Com a Fundação do Tribunal Eclesiástico Diocesano de Joinville, se faz sempre mais presente e acessível a justiça da Igreja a todos os fies que dela necessitam. E a primeira pergunta quem vem é: Como faço para iniciar um processo de nulidade matrimonial?
Segundo pedido do próprio Papa Francisco no Motu ProprioMitisIudex Dominus Iesus, Art.3 das Regras Processuais nas Causas de Nulidade do Matrimônio, orientamos que o primeiro contato seja feito na paróquia onde reside a parte que quer ter a iniciativa jurídica. Busque-se o próprio pároco para expor a ele a situação matrimonial passada, manifestando os motivos que levaram ao fracasso do matrimonio.

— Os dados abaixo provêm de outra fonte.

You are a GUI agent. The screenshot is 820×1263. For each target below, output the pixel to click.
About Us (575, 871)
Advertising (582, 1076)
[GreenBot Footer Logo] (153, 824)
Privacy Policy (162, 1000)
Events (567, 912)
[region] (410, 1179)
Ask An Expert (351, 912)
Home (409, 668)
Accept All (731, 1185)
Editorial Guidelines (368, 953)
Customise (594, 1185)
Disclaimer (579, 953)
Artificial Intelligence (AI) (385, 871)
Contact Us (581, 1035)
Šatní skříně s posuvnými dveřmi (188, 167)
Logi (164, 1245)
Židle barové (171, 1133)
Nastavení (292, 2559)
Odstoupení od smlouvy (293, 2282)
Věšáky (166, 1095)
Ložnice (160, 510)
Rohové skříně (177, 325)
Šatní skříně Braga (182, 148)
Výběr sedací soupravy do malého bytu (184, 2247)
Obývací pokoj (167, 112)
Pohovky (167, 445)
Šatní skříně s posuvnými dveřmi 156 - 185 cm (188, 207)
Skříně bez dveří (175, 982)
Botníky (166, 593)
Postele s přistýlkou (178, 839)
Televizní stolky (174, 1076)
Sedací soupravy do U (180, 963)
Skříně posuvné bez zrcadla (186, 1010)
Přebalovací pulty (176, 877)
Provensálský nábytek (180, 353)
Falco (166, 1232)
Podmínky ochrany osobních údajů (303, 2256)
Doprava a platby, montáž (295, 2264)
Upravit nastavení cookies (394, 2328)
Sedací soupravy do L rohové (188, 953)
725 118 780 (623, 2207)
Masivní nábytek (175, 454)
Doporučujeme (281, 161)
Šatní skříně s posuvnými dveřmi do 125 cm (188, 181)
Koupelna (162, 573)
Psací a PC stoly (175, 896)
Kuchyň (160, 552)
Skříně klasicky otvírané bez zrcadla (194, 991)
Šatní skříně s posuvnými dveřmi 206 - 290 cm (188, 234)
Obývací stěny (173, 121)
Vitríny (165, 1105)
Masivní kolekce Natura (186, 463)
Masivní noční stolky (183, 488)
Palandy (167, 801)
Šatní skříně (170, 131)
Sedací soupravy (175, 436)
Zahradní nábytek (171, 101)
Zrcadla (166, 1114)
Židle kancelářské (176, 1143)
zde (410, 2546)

Nesta primeira conversa o pároco saberá identificar se existe ou não a possibilidade de levar adiante um processo de nulidade matrimonial, pois nem todos os matrimônios que fracassaram são passiveis de um processo de nulidade, é necessário que se deem algumas condições, como: impedimentos canônicos (cf. cânones 1083 a 1094 do Código de Direito Canônico); algum defeito de consentimento (cf. cânones 1095 a 1103); falta de forma canônica (cân. 1108). Identificando-se a capacidade de se fazer o processo de nulidade matrimonial, o pároco orientará o fiel a fazer o libelo (documento onde se expõe a vida matrimonial passada e onde se requer que se faça justiça).
Em nossa diocese todas as paróquias contam com pessoas qualificadas da Pastoral Judiciária que acompanham as pessoas durante todo o iter processual e ajudam a elaborar o libelo, o contato destas pessoas pode ser pedido na secretaria paroquial ou diretamente no Tribunal. Após a redação do primeiro rascunho do libelo, deve-se dirigir ao tribunal para pedir que algum dos oficiais que aqui colaboram, possam revisar e aprovar o libelo, para só depois assinar e entregar pronto na secretaria do Tribunal.
Quando é entregue o libelo pronto, este entra numa fila de espera para que se dê início propriamente dito ao processo com o “Decreto de Admissão do Libelo” baixado pelo Vigário Judicial da Diocese.
Além dos processos de nulidade, existe ainda na Igreja alguns casos de dissolução do vínculo, o mais conhecido é o processo de matrimonio Ratificado e não Consumado.